While Jabber.org welcomes documents in any format (the content is what matters!), we prefer documents to be formatted using DocBook XML. DocBook allows conversion to many formats (PDF, HTML, RTF, ASCII text, etc.) and frees the writer from trying to maintain a consistant formatting style. DocBook XML is easy to learn and can be written with any plain text editor (some WYSIWYG editors exist, but I've found it easier just to use vim!). This document steps through the basics of starting a DocBook document from scratch and processing it to other formats.

As can be seen, this guide is very brief. For more information about DocBook, read the online version of DocBook: The Definitive Guide (a.k.a. TDG) authored by Norman Walsh and published by O'Reilly & Associates.

Windows users, I highly recommend getting a better editor than Notepad. In Notepad and Wordpad, it is extremely difficult to find line numbers, something that is extremely useful when processing documents. NoteTab Light is nice freeware editor that well suits the needs of any DocBook author.

If you're familiar with HTML, you're already well on your way to understanding DocBook XML. DocBook is a markup language much like HTML, just with different elements (tags). I highly recommend reviewing the "Making an XML Document" section in Norman Walsh's book if you are not familiar with XML documents.

Note

One critical difference between HTML (not XHTML) and XML is that "empty" elements must be closed internally (i.e. <xref/>).
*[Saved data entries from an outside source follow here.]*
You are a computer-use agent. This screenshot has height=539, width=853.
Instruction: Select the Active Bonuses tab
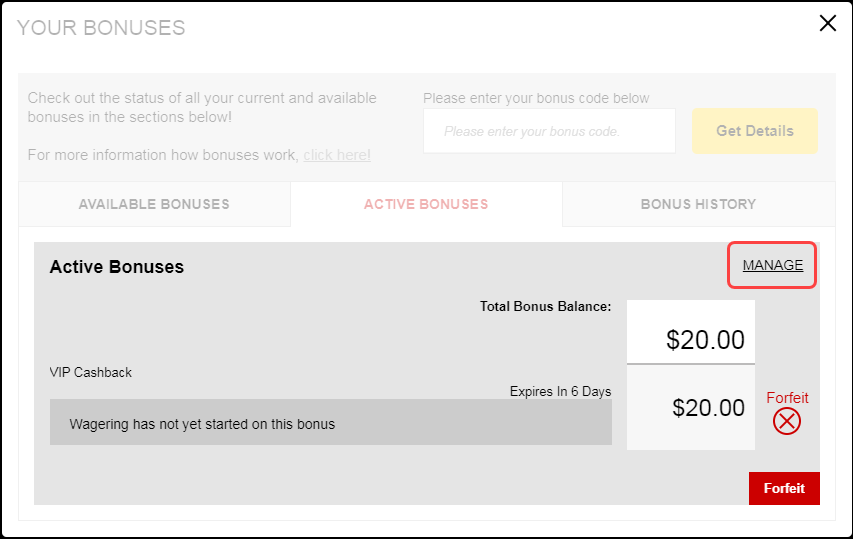[426, 204]
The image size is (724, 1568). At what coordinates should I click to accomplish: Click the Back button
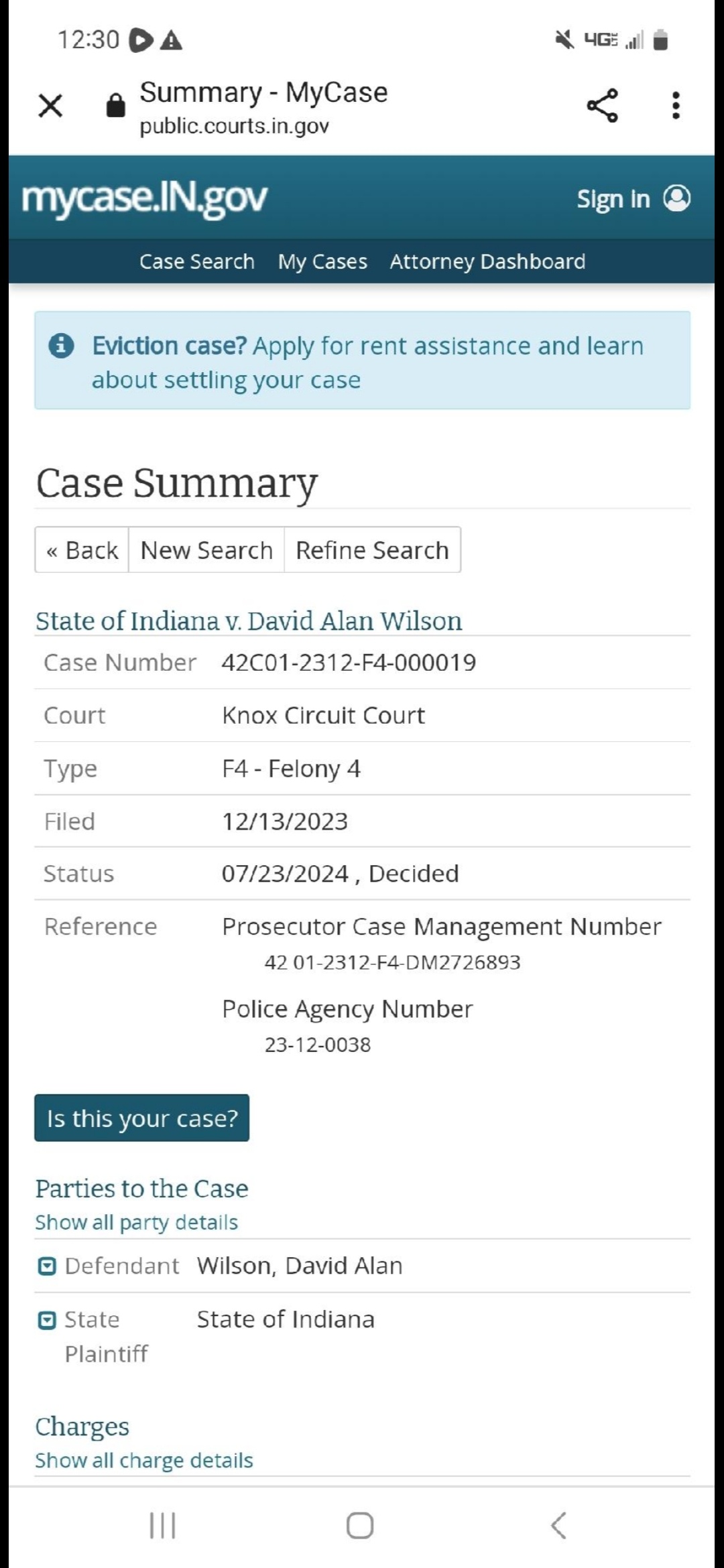click(x=82, y=550)
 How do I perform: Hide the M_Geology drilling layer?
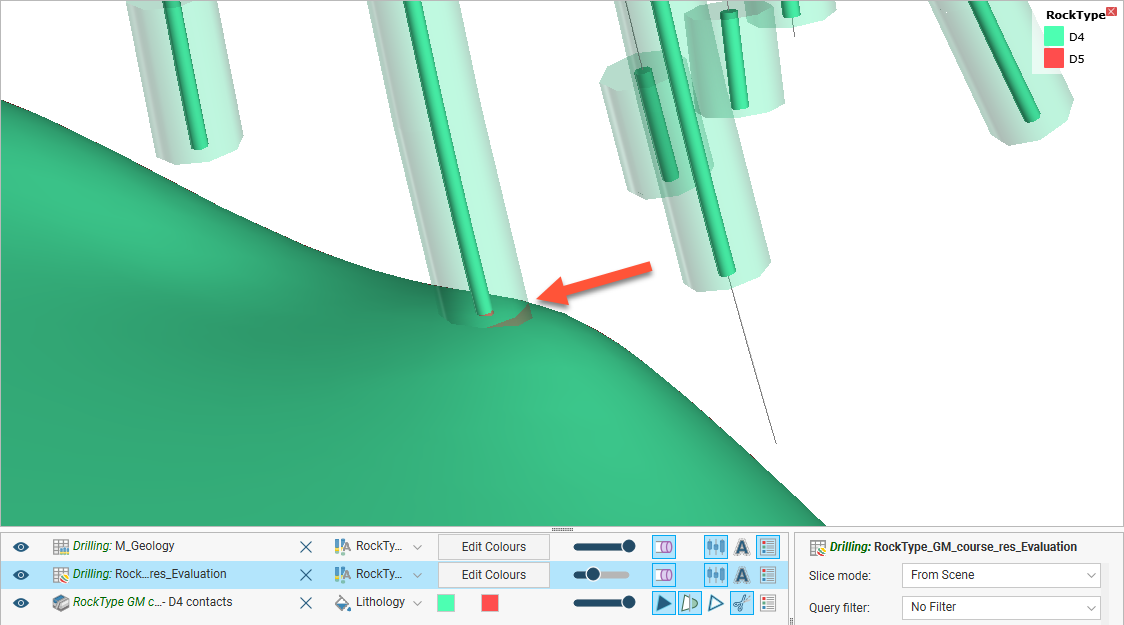21,547
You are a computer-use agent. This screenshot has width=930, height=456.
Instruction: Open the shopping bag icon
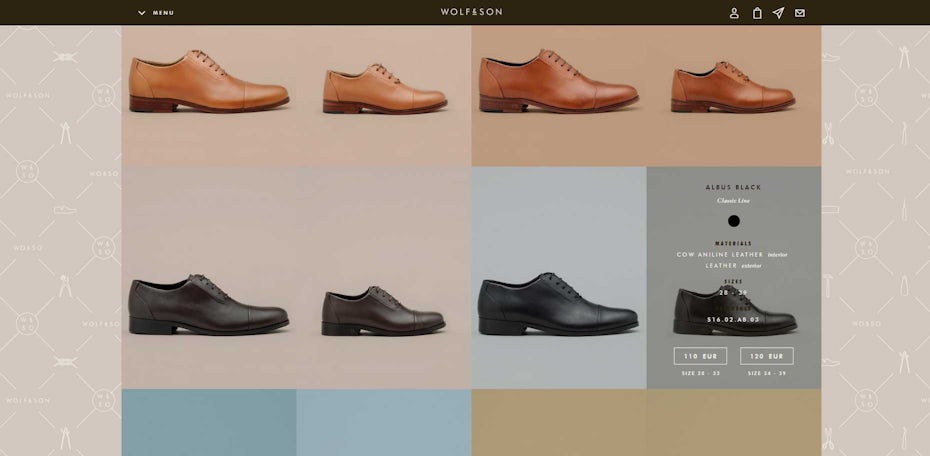pyautogui.click(x=757, y=13)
Ready to jump into some of the fundamental elements? Load up your favourite text editor and join the fun!

Fundamental Elements

Document Type

Before any DocBook XML can be started, the document type must be stated:

<?xml version='1.0' encoding="UTF-8"?>
<!DOCTYPE article PUBLIC "-//OASIS//DTD DocBook XML V4.1.2//EN"
  "http://www.oasis-open.org/docbook/xml/4.0/docbookx.dtd">

The first line is standard for all XML documents; it specifies what version of XML the document is and what type of encoding the text is written in. The second and third lines specify that the document type is going to be an article and that we're using DocBook version 4.1.2. At the time of this writing, this is the most current version available.

The entire document must be wrapped within one main element. DocBook has several different main elements, depending on the size of the document. The most commonly used document type for Jabber documents is article. After the xxxx is stated, the actual DocBook elements can be started.

Metadata

First some metadata must be specified. This usually includes information about the document title, author(s), contributors, and publication date. All of this information is inclosed with the articleinfo element.

Note

artheader was used in versions of DocBook prior to 4.0 instead of articleinfo.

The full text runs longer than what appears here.